There are plenty functions we can apply to the data in a data array, such as `.mean`, which will calculate the mean value in the array. 

In [None]:
ds["air"].mean()

This has calculated the mean over the entire DataArray. We can also calculate functions over certain dimensions, if we like. So, to calculate the mean only over the `time` dimension we pass the `dim` argument to mean:

In [None]:
ds["air"].mean(dim="time")

## Visualising data

This is all very well and good, but how can we plot some of this data?

We can use `matplotlib`, for example to plot the mean temperature by latitude:

In [None]:
plt.plot(ds["air"]["lat"], ds["air"].mean(dim=["time", "lon"]))
plt.xlabel("Latitude ($\degree$N)")
plt.ylabel("Mean air temperature (K)")
plt.show()

`xarray` also has its own .plot functions, which we can use. Handily, these also infer x and y labels from the attributes within the DataArray.

In [None]:
ds["air"].mean(dim=["time", "lon"]).plot()
# plt.xlabel('Latitude ($\degree$N)')
# plt.ylabel('Mean air temperature (K)')
plt.show()

We can also plot multiple lines at once, and label them.

In [None]:
ds["air"].mean(dim=["lat", "lon"]).plot(label="Mean")
ds["air"].max(dim=["lat", "lon"]).plot(label="Max")
ds["air"].min(dim=["lat", "lon"]).plot(label="Min")
plt.legend()  # add labels
# plt.xlabel('Date')
# plt.ylabel('Air temperature (K)')
plt.show()

### 2D plots

We can also make 2D plots using .plot, if we pass a 2D array.

In [None]:
ds["air"].mean(dim=["time"]).plot()
plt.show()

## Extension: jazzy plots

We've now been able to plot some 2D data. Now we're going to use the library `cartopy` to make our plots easier to interpret by adding coastlines and gridlines.

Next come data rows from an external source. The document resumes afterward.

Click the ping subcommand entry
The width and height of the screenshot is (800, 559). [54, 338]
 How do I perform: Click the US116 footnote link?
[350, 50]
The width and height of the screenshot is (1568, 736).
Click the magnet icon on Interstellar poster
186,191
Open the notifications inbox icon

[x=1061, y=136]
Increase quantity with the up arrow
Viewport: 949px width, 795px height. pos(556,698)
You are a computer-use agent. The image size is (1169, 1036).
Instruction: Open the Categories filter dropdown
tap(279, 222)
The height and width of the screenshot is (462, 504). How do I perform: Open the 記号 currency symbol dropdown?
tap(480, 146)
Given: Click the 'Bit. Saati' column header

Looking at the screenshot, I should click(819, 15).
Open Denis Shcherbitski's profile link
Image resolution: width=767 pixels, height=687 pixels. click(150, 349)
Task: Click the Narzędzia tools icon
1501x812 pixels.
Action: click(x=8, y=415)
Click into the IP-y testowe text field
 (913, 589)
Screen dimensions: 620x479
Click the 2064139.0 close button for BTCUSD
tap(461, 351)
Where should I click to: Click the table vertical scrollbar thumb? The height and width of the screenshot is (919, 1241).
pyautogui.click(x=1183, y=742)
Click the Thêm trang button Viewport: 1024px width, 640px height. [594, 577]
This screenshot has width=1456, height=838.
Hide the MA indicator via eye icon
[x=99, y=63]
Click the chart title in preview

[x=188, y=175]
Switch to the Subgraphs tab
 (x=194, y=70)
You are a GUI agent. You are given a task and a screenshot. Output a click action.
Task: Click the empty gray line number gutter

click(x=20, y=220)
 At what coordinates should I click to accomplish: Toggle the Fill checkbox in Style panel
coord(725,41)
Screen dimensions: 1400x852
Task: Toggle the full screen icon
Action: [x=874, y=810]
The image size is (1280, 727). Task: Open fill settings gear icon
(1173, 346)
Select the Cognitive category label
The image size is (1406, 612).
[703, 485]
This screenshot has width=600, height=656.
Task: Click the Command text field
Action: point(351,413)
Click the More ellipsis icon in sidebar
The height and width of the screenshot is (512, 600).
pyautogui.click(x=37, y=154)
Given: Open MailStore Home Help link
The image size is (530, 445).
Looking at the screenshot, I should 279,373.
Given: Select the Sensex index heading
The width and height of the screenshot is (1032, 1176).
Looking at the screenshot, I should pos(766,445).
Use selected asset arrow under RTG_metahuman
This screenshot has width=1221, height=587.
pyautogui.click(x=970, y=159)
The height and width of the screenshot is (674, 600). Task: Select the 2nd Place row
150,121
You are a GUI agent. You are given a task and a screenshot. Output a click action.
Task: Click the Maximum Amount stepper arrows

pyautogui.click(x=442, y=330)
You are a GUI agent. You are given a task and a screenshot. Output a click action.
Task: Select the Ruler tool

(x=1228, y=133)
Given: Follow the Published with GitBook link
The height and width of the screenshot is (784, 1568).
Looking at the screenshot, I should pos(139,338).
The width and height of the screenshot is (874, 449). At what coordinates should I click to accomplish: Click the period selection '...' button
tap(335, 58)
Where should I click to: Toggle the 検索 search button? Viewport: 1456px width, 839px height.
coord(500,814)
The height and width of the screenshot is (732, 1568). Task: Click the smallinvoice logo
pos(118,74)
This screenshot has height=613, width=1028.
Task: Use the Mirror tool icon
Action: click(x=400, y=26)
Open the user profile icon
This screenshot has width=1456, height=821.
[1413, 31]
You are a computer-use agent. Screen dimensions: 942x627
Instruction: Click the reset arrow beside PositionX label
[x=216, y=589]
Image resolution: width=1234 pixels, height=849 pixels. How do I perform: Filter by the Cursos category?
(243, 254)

We can also plot certain slices at certain times. These are more worked examples than a tutorial, but hopefully show you some of the things you can do.

In [None]:
import cartopy.crs as ccrs

In [None]:
# we can use figsize to control the width and height of plots, in inches (blame the USA). This one will be 8 inches across by 4 inches tall.
fig = plt.figure(figsize=(8, 4))

# this adds a subplot to our figure, using the notation (number of rows, number of columns, plot number). Note this indexes from 1, not 0.
ax = fig.add_subplot(1, 1, 1, projection=ccrs.PlateCarree())  

# plot the mean air temp on our axes, using the built-in colormap [sic] 'cool'. The default, 'viridis', is decent enough.
# Other colourmaps can be found at https://matplotlib.org/stable/users/explain/colors/colormaps.html.
ds["air"].mean(dim=["time"]).plot(ax=ax, cmap="cool")  

ax.coastlines()  # use cartopy to add coastlines to our plot
gl = ax.gridlines(draw_labels=True)  # add gridlines using cartopy.
gl.right_labels = False
gl.top_labels = False  # turn off extra labels

plt.title("Mean air temperature")  # add not very useful plot title

# save our plot as a png. Most image extensions work, pick your favourite. The bbox_inches=True argument makes matplotlib scale the plot.
# Take care when using savefig as it will overwrite at will!
plt.savefig("example_plot.png", bbox_inches="tight")  
plt.show()  # show the plot.

In [None]:
# Plot seasonal minimum temperature


fig = plt.figure(figsize=(8, 4))  # set up figure
ax = []  # make empty list to store our axes in
seasons = [[1, 2, 12],[3, 4, 5],[6, 7, 8],[9, 10, 11],]  # list of months to filter data by
labels = ["Winter", "Spring", "Summer", "Autumn"]  # corresponding labels

vmin = ds["air"].min(dim="time").min()  # get the min and max temperature for later
vmax = ds["air"].min(dim="time").max()

for i in range(4):  # essentially loop through the following code 4 times

    # add new axis to our figure, in the ith position
    ax.append(fig.add_subplot(2, 2, i + 1, projection=ccrs.PlateCarree()))
    # use the built-in xarray time accessor to filter our data to the chosen season and calculate the minimum.
    season = ds["air"][ds["air"].time.dt.month.isin(seasons[i])].min(dim=["time"])

    # plot the data on the ith axis, remove the colourbar and scale the colours to the min and max to ensure uniformity between subplots.
    img = season.plot(ax=ax[i], add_colorbar=False, vmin=vmin, vmax=vmax)

    ax[i].set_title(labels[i])  # add subplot title
    ax[i].coastlines()  # add coastlines
    i = i + 1
fig.suptitle("Minimum air temperature by season")  # add big title

# add colourbar to figure, shared between all four axes
fig.colorbar(img, ax=ax, label="Air temperature (K)") 
plt.show()